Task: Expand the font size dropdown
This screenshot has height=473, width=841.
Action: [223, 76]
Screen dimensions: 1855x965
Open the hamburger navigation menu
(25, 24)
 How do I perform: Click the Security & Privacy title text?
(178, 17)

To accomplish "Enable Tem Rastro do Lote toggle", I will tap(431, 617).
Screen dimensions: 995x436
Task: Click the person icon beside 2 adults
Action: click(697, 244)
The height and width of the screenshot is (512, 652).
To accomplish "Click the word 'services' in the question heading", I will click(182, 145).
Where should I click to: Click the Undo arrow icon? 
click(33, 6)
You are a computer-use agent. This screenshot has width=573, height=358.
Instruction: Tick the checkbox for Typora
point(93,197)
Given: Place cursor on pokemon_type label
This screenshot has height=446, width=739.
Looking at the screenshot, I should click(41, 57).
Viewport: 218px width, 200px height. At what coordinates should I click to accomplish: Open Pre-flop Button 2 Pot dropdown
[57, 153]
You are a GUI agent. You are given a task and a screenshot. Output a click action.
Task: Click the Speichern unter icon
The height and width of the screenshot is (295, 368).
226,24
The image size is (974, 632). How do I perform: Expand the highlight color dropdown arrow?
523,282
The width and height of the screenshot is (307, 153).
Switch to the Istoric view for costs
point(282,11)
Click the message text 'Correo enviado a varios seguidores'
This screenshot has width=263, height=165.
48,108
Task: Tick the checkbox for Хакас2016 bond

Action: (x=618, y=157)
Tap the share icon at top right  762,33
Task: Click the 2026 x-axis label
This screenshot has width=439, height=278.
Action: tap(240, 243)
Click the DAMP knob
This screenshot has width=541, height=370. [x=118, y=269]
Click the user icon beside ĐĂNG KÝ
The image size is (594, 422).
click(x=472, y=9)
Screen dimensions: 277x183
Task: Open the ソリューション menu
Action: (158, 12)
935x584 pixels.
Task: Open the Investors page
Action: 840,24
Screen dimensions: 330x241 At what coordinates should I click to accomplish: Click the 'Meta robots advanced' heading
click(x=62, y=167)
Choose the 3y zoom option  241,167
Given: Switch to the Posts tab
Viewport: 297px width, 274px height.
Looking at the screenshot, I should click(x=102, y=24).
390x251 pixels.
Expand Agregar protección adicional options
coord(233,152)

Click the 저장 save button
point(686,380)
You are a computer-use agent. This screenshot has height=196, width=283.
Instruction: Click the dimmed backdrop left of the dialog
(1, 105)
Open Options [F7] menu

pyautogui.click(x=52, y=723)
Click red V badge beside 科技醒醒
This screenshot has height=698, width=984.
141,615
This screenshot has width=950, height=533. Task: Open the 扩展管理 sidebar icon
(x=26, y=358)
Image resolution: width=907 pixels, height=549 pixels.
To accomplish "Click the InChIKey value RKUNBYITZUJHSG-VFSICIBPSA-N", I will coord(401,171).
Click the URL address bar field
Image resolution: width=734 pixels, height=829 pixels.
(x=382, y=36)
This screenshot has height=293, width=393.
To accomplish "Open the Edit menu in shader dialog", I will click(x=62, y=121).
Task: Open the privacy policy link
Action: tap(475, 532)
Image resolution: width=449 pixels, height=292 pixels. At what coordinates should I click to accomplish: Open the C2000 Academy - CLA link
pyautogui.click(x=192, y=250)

TASK ITEM: Across the entries, work out how many lines hold the word "computer". Reply with that number only.

REPLY: 2